Task directions - Nothing but the lines from the one containing "Task: Click the lightbulb icon next to Screen" through the end of the entries below should appear in your answer, transcribed exactly; please drop the pictures.

┌──

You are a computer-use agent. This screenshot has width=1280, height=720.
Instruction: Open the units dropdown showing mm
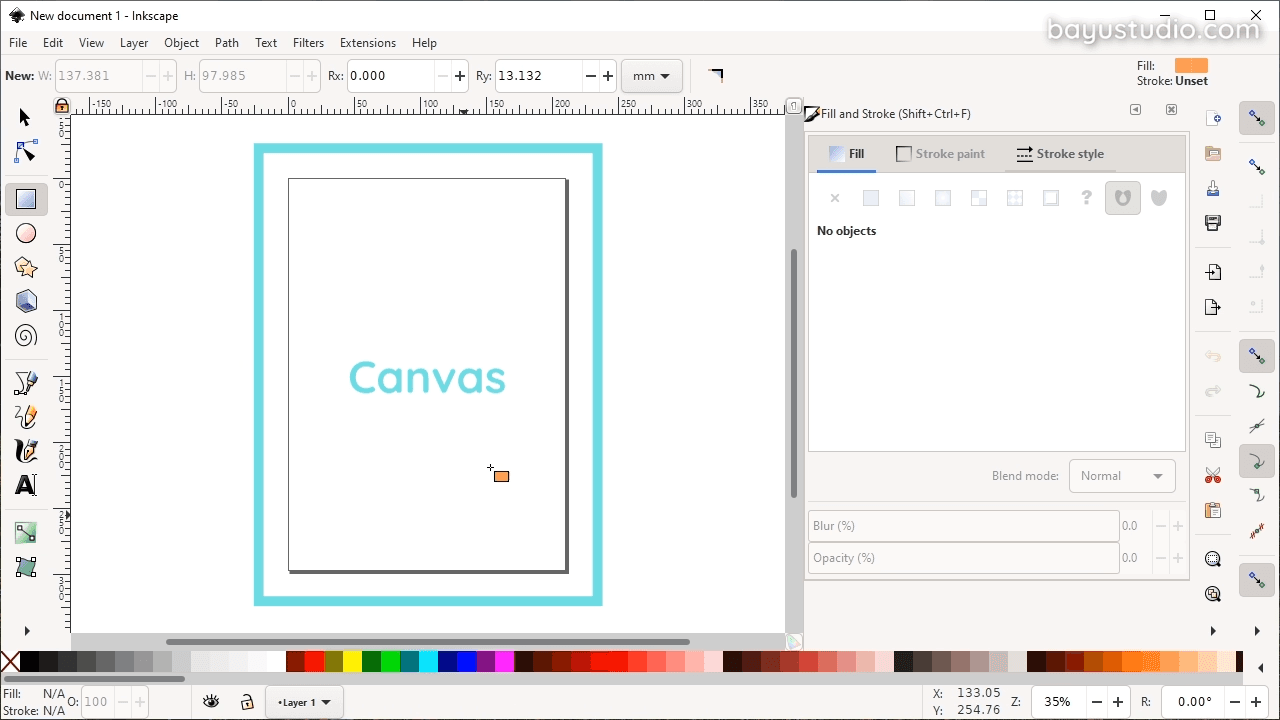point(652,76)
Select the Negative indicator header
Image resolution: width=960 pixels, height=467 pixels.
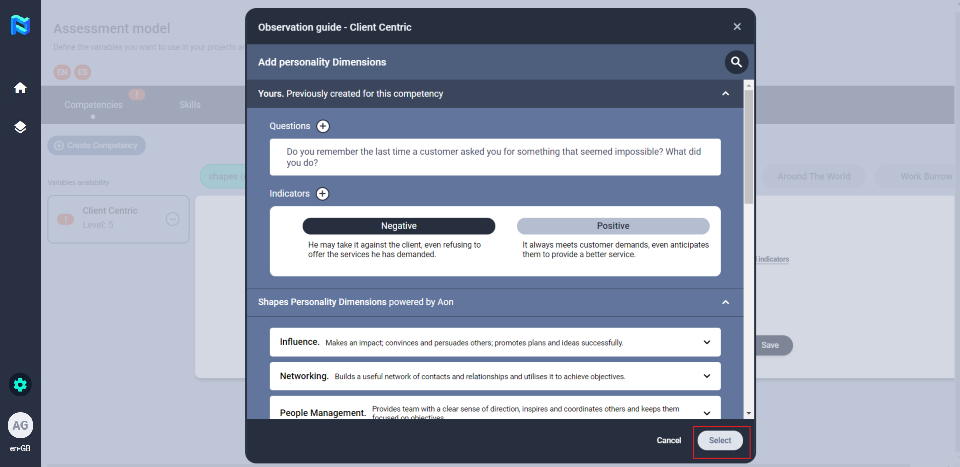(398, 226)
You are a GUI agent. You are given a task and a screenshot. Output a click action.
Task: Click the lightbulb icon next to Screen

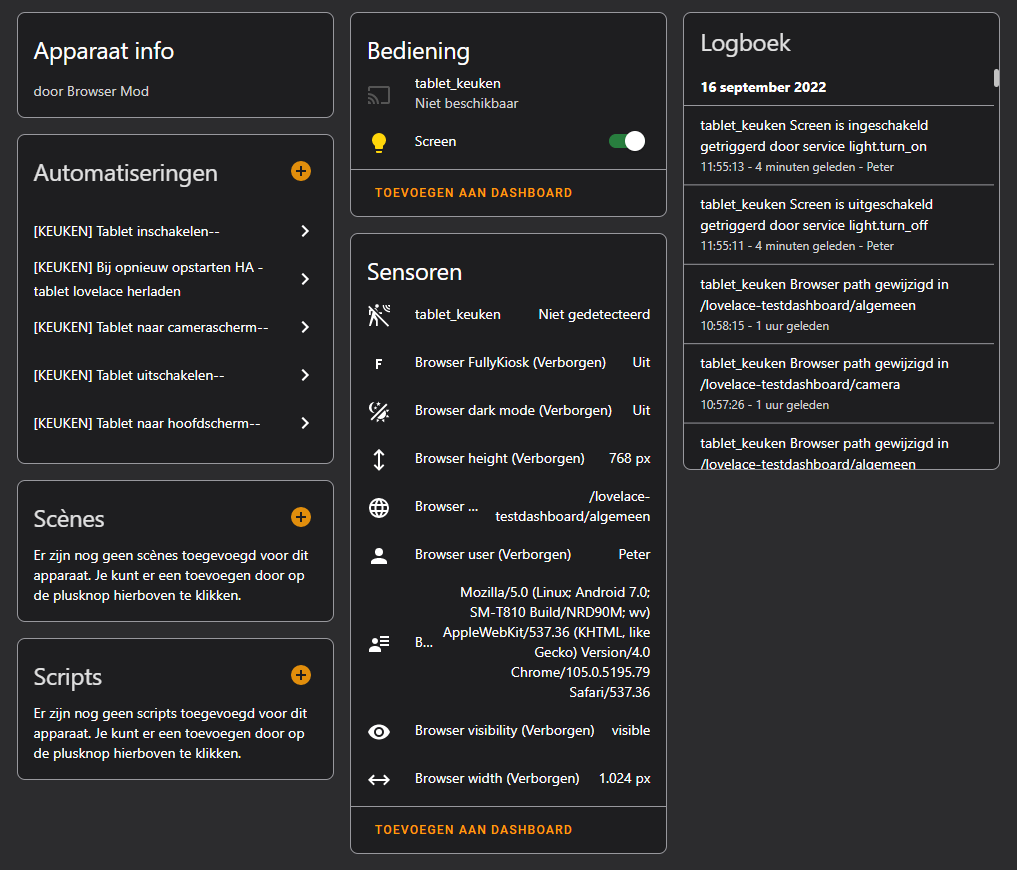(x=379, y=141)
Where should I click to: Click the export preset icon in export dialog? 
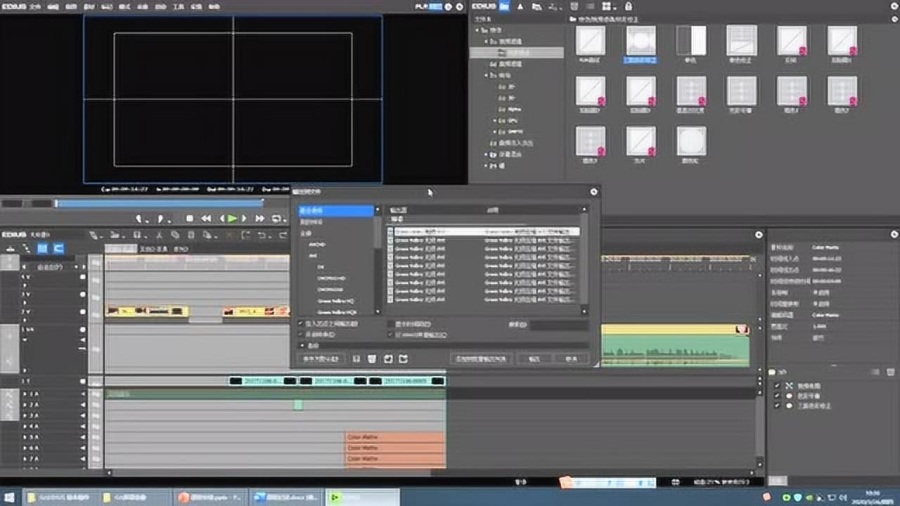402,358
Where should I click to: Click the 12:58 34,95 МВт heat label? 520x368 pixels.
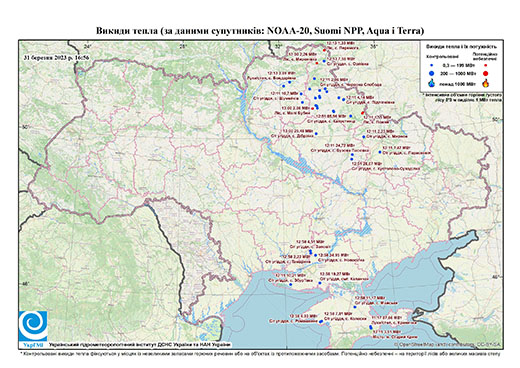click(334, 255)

└──

Answer to this exercise -
Task: Click the lightbulb icon next to Screen

(x=379, y=141)
Where should I click to: Click the export preset icon in export dialog? 
402,358
Where should I click to: Click the 12:58 34,95 МВт heat label? 520x368 pixels.
click(334, 255)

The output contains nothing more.